Hi gals...I hear ya, aren't we just sisters in every way!? When one of us is off plan, some of the rest of us are too....and we're all "mean girls" at work. ya know what's funny about that, is that you came right on here and told us about it, Amy....when it happened to me....about two years ago, I had recieved the "nurse excellence" award for 2006 (a pretty prestigious thing if I do say so, only one nurse, once a year from each floor gets it) that was in the spring....and that fall I just went through a funk or something, I just couldn't tolerate the people I was working with, I was being driven crazy by new nurses, nursing students, whatever and I got pulled in one day, told about my attitude, took away my raise for that period (wooo, 35 cents) and had to go to DAY SHIFT for ONE MONTH so "they could monitor me"....How humiliating. And I didn't even come here to tell anyone about it. I didn't want you girls thinking I'm some kind of a b*tch....well now I know we all are! Funny though, I got TONS of support during that time. Most people KNOW who the GOOD workers are....who knows their stuff...who REALLY runs things, yet those same workers are targeted. I mean, really, can your employer REALLY write you up for your PERSONALITY!? I'm still riled up about that....But in fact we call it the curse of the nurse excellence award....three of the other winners from past years have also gotten in trouble for similar "attitude" problems. Funny how the same issues exist no matter what the job, the "pets" can get away with not doing their share of the work and the rest of us have bulls-eyes on our backs.

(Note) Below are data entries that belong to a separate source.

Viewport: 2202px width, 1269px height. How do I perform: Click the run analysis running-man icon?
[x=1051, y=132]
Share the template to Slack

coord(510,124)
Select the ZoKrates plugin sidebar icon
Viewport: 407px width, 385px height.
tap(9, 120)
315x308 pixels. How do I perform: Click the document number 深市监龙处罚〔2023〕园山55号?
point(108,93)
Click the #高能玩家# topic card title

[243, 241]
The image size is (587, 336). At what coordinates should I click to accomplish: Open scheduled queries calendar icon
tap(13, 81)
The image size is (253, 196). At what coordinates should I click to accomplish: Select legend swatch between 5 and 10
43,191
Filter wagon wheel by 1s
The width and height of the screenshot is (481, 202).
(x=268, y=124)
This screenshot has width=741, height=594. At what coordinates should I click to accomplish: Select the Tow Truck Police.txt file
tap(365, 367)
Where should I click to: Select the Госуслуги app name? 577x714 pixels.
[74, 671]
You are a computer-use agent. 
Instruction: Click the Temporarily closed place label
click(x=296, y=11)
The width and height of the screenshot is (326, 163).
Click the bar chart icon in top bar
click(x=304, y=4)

Wow I really went off about that, didn't I? I can't say my attitude at work is much better these days....low morale all around pretty much. I guess every job has periods like that. In fact right now, on the night shift we are pretty content, the drama and the favoritism is on the day shift and with our boss.
Okay, enough....LOL
No, I haven't been in any way, shape or form on any kind of plan lately. Last week I started some kind of cold/flu thing in my head and chest. I'm not 100 % back yet but I think I feel good enough to start exercising again. So today. Today. Today. Here we go again. I did kind of binge a bit this morning when I got Robert up for school, ate a huge bowl of sugary cereal and some chocolate covered pretzels, got him to school and went back to bed. (I work tonight so I usually sleep in) But I woke up at 1 and thought, ENOUGH. I had my Fiber One cereal and an orange and lots of water. Here, and NOW.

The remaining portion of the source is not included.